[Data for this task]
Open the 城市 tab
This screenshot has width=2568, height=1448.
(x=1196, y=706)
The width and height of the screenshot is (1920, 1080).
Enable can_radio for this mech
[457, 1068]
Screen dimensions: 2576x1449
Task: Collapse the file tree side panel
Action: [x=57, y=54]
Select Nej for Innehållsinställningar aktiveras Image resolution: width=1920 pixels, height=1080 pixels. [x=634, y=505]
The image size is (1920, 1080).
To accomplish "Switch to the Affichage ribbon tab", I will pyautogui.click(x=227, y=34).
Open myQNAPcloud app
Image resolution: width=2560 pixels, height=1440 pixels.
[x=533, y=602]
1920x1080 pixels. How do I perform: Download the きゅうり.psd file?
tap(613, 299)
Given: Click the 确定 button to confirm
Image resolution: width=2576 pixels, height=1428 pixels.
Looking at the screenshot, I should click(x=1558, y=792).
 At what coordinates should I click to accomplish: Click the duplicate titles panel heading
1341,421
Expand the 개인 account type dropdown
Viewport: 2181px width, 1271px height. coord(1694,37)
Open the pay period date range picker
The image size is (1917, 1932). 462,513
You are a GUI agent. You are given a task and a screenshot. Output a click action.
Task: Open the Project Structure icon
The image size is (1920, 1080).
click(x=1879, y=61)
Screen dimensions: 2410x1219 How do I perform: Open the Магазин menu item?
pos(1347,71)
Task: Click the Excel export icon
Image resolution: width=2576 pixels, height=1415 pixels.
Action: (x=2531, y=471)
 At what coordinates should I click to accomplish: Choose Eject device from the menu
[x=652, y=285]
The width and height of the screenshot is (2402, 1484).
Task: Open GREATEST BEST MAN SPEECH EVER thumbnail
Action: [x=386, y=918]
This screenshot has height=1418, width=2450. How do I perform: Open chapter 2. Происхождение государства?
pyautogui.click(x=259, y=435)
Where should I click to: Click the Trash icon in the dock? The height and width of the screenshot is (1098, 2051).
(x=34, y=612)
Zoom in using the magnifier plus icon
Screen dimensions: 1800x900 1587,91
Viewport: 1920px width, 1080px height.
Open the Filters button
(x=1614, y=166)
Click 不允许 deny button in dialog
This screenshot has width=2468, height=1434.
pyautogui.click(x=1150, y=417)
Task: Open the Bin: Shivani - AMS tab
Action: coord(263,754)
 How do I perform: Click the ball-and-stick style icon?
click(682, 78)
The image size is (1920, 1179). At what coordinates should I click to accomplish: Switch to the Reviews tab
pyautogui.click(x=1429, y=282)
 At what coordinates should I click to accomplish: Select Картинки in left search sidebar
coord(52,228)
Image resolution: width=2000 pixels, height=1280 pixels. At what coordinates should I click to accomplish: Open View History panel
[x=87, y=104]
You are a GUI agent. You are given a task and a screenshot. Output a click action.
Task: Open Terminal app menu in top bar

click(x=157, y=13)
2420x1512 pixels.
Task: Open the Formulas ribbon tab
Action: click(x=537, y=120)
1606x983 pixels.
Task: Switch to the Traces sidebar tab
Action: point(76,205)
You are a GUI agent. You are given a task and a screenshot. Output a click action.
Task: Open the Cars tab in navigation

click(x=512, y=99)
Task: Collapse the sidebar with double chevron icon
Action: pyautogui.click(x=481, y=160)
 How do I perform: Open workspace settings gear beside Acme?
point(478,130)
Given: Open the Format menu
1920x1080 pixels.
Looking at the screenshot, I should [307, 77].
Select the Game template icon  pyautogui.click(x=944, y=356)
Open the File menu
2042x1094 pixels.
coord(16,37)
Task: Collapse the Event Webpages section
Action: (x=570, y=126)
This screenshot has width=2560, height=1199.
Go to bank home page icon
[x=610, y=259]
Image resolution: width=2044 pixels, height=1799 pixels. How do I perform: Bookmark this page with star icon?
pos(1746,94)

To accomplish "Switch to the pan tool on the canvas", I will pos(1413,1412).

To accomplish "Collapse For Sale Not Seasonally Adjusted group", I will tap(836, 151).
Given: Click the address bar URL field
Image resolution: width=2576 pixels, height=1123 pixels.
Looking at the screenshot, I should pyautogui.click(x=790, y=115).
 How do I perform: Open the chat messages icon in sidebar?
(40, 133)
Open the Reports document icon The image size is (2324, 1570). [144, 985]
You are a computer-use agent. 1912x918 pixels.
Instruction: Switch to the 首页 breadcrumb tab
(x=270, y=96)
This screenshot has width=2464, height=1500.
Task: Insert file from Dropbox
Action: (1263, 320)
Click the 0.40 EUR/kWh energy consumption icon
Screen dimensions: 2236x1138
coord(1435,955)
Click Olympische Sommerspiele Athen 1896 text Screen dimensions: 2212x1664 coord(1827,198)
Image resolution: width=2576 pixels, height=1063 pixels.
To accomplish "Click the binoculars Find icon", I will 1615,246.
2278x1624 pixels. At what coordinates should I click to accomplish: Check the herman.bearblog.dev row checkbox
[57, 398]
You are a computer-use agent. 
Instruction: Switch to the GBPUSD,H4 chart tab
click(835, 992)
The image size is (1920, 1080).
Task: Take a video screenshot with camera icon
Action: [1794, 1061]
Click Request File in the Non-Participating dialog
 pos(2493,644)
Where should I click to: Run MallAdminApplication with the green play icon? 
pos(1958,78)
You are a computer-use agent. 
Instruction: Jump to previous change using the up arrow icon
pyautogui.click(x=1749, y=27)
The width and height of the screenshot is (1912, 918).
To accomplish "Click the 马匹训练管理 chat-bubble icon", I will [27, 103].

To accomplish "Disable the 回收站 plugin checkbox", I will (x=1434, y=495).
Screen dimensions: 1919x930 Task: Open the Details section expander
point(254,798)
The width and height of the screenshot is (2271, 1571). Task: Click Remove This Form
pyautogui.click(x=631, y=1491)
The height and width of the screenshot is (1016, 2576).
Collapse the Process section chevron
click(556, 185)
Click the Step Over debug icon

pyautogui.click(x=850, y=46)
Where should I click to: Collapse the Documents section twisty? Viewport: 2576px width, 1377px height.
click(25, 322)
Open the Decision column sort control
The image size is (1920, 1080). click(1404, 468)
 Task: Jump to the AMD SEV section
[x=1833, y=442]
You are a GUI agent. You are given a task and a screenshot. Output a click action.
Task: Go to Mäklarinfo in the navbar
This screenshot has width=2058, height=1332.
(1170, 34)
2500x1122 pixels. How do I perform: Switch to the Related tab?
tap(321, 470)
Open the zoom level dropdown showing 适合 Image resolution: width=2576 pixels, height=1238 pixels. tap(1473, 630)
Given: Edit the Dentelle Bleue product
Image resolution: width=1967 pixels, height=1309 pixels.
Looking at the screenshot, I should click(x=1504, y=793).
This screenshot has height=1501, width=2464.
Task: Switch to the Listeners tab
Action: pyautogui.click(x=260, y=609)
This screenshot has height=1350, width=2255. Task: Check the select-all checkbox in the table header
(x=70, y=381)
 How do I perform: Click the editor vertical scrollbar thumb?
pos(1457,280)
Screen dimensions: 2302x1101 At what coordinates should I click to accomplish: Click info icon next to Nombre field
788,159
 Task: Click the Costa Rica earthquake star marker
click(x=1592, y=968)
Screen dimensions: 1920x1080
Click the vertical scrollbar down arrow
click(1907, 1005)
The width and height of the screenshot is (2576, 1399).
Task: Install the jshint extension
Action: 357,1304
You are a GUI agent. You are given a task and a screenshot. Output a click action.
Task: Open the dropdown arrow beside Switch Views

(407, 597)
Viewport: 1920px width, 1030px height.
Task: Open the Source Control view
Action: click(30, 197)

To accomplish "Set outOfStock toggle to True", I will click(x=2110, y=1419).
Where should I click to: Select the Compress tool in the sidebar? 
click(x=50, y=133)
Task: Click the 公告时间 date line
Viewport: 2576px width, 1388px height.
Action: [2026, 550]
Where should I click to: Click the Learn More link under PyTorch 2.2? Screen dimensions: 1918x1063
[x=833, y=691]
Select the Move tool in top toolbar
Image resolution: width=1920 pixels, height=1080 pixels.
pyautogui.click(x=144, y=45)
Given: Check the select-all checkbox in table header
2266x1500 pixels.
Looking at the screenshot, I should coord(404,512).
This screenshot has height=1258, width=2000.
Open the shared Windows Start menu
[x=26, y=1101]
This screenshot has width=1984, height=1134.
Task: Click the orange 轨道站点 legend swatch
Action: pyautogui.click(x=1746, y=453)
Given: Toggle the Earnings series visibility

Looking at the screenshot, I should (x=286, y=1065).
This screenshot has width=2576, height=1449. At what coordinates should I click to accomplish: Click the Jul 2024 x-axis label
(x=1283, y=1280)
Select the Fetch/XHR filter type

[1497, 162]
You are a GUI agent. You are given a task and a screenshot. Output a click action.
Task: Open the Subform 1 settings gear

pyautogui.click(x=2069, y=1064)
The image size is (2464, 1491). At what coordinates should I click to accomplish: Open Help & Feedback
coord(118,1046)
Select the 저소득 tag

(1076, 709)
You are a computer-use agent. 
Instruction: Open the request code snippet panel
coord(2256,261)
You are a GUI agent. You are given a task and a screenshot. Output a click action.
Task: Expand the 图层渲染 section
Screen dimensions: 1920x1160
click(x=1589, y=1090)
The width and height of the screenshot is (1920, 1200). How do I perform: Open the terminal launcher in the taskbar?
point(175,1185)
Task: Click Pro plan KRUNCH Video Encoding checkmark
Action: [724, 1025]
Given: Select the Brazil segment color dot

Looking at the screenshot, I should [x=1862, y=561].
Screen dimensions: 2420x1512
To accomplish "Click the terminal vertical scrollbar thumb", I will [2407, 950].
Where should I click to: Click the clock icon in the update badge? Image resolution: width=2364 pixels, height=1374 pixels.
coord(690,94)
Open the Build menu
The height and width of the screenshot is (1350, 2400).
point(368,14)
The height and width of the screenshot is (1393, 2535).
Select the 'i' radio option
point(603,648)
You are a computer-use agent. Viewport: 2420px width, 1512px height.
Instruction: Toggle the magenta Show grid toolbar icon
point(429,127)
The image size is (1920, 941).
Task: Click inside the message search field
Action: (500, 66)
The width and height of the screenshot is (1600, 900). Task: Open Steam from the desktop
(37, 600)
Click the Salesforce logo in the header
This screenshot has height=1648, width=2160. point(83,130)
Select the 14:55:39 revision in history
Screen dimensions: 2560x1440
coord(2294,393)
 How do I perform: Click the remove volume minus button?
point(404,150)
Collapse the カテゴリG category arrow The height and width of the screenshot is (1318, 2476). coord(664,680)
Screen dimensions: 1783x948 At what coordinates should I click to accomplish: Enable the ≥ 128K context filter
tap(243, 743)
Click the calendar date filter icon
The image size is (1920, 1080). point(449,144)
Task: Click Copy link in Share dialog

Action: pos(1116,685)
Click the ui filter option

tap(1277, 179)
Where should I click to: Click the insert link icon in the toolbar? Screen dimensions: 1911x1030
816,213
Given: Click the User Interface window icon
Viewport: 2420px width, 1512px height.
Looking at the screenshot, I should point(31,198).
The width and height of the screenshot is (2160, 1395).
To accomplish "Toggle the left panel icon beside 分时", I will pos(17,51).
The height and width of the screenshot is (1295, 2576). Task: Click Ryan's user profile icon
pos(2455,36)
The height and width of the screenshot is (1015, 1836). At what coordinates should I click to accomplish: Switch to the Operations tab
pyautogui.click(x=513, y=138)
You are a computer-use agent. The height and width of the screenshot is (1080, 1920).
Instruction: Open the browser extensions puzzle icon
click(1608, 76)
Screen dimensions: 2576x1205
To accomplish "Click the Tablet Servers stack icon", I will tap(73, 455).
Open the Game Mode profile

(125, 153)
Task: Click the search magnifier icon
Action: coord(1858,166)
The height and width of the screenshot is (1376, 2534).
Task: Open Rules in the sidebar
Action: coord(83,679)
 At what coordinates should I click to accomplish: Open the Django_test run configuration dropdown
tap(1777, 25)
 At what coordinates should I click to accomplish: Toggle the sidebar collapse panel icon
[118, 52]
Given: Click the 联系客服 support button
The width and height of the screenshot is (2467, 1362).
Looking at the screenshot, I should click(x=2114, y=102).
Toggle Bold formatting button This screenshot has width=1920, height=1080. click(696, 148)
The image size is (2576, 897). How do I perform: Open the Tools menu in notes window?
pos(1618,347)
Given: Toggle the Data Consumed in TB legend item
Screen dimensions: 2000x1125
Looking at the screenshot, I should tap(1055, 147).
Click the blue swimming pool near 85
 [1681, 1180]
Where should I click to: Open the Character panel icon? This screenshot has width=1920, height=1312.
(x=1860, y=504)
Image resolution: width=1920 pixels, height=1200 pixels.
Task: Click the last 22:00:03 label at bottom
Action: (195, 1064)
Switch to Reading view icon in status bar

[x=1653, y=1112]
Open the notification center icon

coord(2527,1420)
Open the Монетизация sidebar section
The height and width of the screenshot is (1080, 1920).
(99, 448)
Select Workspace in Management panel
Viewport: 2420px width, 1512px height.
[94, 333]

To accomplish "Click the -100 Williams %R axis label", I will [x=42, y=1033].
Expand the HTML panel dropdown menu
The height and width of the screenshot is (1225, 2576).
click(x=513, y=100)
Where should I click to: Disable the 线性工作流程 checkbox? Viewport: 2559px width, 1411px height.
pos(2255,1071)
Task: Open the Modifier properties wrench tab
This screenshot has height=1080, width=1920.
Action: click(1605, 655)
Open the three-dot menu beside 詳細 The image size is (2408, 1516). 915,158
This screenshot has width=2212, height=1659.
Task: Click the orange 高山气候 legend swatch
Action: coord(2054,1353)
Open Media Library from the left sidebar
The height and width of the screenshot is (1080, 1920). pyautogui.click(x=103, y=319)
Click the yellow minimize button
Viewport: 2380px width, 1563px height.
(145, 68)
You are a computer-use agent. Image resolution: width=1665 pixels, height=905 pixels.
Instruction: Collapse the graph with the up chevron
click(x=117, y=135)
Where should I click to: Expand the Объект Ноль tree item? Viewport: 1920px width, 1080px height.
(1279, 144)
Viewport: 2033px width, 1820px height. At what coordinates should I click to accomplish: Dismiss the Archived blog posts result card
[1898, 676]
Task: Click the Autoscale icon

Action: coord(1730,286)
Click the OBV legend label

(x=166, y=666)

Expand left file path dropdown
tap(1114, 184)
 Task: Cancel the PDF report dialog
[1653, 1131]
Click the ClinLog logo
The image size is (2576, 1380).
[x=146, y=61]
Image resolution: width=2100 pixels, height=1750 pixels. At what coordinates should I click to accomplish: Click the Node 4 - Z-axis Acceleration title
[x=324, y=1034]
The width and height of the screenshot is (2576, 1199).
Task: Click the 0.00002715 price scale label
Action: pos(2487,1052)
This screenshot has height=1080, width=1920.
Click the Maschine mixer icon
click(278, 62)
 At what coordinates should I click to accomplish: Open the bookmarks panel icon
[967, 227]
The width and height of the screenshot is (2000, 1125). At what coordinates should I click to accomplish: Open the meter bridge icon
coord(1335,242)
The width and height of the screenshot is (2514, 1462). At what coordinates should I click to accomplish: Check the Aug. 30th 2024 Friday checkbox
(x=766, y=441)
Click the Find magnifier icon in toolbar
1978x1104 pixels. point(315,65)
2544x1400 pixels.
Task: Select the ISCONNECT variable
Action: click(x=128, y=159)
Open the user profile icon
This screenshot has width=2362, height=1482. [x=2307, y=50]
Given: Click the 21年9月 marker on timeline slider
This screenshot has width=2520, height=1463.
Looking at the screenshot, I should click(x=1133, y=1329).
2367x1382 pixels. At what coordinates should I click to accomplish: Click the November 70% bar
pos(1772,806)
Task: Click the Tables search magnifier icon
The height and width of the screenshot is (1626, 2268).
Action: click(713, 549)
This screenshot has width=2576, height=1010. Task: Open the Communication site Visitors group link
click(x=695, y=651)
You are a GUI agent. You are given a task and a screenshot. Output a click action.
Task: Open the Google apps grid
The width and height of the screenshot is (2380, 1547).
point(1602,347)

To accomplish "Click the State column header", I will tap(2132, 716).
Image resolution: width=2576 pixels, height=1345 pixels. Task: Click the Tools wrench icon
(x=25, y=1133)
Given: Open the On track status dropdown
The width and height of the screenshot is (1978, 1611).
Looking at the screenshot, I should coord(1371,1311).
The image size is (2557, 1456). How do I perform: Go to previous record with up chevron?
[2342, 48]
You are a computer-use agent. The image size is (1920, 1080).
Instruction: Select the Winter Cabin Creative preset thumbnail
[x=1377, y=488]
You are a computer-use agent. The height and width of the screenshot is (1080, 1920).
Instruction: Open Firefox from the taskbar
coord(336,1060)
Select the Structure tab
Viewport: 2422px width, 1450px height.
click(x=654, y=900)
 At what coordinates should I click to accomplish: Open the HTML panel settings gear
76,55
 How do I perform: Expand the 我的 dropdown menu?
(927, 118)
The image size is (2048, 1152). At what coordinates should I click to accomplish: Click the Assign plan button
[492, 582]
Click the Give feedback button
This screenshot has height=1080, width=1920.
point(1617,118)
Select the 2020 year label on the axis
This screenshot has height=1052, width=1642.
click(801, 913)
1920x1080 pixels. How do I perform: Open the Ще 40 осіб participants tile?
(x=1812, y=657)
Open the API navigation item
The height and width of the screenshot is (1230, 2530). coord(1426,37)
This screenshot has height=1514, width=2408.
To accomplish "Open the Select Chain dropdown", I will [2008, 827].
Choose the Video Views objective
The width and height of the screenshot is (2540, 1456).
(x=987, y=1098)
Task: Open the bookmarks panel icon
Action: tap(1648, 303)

[Work required]
From the listing above, work out the number of lines that contain "Structure" and give only that.

[Exercise output]
2